If there’s one wine that’s got impossibly fashionable against all the odds it’s Grüner Veltliner. I say against the odds because of its hard-to-remember-verging-on-unpronounceable name (grooner velt-leener, for those of you who wonder), and the fact that many people still resist bottles that look like they might be off-dry or German, let alone one from Austria. (Which if you may remember, though I hesitate to drag it up yet again when their quality is so much improved, was involved in the notorious anti-freeze scandal of 1985)

The Austrians are obviously conscious of this image problem and some producers have marketed it with names like GV to make it sound more sexy or prefixed with the description ‘groovy’. But these days you’ll find it on any half-way smart winelist.
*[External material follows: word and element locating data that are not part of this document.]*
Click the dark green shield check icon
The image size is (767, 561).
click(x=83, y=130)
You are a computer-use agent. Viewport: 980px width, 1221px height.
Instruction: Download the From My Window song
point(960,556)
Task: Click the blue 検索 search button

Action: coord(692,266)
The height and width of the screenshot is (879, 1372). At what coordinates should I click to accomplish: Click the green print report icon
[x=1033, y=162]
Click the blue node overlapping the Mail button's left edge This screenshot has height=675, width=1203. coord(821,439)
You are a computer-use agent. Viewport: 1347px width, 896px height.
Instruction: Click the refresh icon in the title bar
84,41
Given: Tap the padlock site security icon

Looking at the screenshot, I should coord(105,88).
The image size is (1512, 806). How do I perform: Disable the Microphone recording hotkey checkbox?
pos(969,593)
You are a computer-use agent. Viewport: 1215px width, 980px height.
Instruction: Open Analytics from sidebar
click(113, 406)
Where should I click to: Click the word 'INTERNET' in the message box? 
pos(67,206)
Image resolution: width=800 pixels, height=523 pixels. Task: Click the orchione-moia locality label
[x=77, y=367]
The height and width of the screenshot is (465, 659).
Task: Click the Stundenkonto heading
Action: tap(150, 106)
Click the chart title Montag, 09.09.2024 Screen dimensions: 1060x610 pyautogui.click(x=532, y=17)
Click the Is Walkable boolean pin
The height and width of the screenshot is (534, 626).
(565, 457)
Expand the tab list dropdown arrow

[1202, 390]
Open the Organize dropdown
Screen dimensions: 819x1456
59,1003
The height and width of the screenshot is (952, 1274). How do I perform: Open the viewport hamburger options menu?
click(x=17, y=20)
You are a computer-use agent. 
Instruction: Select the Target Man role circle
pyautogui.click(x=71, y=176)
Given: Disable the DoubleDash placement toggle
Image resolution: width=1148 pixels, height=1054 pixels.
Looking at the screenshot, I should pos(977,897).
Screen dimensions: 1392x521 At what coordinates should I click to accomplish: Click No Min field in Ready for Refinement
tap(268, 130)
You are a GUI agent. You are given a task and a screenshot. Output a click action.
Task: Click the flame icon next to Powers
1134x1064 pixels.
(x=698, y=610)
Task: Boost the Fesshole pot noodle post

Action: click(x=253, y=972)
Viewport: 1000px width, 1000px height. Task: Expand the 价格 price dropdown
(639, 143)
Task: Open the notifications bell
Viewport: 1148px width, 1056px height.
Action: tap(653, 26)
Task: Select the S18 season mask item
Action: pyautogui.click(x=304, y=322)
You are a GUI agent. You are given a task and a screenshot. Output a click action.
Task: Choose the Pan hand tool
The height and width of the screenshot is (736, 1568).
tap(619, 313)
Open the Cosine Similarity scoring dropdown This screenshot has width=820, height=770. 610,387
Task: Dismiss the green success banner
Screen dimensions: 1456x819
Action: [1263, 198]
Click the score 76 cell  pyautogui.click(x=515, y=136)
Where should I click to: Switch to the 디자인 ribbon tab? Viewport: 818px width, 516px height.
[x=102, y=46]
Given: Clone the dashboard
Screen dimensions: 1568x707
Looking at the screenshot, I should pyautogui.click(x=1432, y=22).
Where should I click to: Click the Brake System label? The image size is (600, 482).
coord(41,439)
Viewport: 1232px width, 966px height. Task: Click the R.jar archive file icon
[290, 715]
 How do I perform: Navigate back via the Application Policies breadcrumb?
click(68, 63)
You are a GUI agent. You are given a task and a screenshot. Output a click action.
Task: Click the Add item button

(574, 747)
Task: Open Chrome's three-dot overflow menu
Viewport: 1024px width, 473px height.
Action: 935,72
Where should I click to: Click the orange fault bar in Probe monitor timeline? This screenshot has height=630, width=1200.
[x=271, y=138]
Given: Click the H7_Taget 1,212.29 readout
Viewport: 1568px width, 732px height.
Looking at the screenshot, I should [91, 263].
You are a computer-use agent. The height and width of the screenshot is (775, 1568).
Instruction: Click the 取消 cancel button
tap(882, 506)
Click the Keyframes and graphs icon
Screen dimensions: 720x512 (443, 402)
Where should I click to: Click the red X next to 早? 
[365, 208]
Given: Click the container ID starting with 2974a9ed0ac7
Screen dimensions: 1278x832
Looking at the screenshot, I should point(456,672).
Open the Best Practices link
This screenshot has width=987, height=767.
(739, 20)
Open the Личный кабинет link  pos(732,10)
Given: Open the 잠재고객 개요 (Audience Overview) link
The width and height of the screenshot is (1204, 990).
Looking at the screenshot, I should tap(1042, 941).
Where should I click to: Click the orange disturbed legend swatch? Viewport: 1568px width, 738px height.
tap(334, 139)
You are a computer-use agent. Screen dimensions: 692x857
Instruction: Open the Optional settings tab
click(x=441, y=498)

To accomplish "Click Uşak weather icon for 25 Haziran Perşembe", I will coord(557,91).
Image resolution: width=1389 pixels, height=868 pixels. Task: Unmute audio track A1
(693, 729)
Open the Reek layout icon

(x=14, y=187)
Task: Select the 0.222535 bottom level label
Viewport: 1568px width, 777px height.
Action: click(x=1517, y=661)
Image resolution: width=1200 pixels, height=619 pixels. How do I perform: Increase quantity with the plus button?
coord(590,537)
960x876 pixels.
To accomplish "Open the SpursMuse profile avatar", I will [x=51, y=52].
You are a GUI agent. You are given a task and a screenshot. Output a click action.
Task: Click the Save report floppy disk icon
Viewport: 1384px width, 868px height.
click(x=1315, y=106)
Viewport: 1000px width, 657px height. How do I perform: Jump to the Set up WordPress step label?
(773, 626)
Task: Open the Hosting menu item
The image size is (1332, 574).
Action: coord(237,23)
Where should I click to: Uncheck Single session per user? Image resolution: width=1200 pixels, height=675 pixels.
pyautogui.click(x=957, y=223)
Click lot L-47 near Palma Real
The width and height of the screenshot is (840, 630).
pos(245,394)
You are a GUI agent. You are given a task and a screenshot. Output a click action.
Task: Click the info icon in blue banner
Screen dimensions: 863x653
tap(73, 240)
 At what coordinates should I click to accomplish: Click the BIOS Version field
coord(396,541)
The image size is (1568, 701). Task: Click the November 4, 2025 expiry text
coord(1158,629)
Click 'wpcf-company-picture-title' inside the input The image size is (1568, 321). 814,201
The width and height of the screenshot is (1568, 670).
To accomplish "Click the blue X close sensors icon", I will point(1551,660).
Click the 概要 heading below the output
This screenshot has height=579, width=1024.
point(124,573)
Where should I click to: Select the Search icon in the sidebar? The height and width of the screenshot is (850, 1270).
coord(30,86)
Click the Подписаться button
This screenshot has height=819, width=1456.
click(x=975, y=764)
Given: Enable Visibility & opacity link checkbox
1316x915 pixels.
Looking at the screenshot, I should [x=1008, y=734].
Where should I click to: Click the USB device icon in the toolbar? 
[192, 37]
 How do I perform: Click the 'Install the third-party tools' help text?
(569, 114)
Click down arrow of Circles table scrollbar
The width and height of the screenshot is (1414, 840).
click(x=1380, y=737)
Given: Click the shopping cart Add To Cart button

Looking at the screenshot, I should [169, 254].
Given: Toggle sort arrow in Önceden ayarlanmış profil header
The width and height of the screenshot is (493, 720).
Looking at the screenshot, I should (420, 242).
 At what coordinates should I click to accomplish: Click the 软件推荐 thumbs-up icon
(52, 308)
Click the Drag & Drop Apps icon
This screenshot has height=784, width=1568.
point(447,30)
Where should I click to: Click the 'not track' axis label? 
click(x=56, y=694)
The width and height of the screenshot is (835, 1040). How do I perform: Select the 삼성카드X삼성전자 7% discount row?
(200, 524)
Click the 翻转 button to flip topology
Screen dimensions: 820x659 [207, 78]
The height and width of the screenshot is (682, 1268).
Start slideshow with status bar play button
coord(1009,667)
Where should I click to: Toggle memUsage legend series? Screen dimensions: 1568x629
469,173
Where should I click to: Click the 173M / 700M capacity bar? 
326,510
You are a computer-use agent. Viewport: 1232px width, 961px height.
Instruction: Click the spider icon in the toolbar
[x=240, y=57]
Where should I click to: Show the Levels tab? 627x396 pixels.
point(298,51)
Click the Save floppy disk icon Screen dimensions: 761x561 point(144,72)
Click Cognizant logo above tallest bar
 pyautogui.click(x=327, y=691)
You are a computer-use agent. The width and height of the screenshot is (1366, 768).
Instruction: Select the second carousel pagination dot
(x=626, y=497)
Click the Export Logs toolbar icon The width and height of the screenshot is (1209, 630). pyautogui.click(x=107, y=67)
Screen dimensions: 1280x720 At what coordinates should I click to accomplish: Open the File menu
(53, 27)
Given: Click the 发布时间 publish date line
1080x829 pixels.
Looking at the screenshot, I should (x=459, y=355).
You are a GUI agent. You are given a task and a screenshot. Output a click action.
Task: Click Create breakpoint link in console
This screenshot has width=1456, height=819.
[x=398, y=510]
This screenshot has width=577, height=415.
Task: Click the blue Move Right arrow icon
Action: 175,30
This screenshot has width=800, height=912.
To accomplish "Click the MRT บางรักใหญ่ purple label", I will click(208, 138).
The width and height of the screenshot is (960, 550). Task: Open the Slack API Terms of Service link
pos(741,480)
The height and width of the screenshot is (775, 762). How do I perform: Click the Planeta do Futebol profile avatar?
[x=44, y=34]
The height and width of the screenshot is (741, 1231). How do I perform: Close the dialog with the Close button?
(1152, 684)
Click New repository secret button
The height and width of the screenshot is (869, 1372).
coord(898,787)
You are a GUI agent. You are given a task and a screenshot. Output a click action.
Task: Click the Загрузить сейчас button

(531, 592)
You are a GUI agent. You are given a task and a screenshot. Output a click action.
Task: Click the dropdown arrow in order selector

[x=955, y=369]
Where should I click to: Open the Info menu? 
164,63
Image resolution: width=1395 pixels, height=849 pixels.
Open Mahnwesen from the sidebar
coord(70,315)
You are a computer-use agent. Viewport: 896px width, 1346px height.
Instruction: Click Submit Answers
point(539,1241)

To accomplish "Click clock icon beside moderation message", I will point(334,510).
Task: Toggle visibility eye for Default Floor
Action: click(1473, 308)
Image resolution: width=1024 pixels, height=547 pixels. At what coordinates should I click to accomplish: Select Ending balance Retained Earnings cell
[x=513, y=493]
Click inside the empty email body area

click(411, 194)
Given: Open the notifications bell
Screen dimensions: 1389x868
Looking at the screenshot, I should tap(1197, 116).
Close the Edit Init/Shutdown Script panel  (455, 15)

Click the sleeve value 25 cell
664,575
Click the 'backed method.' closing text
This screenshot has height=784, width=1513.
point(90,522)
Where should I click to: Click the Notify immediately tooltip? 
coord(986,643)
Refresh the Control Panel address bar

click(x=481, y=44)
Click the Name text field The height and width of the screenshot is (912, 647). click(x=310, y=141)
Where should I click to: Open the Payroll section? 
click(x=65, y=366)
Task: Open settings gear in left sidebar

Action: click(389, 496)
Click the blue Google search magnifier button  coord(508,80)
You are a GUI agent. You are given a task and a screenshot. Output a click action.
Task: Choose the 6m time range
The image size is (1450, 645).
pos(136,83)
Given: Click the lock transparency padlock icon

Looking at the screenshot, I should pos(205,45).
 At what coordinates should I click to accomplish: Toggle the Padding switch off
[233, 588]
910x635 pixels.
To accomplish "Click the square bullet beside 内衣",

The reason it’s so much in demand is that it’s absolutely brilliant with food, especially seafood, light vegetable dishes and tricky-to-match south-east Asian cuisines (it’s absolutely perfect with Vietnamese food, for example.) And, as I discovered last night when I opened a bin end of 2007 Huber Alte Setzen Grüner Veltliner from Oddbins, even with a classic Moroccan seven vegetable couscous. If you haven’t tasted it before imagine Pinot Grigio with more character and a refreshing white pepper/grapefruity twist to it.

I’d call or nip into your local Oddbins asap and see if they’ve got any. It was selling at £12.99 but is currently down to £9.09 – a bargain for a wine of this quality.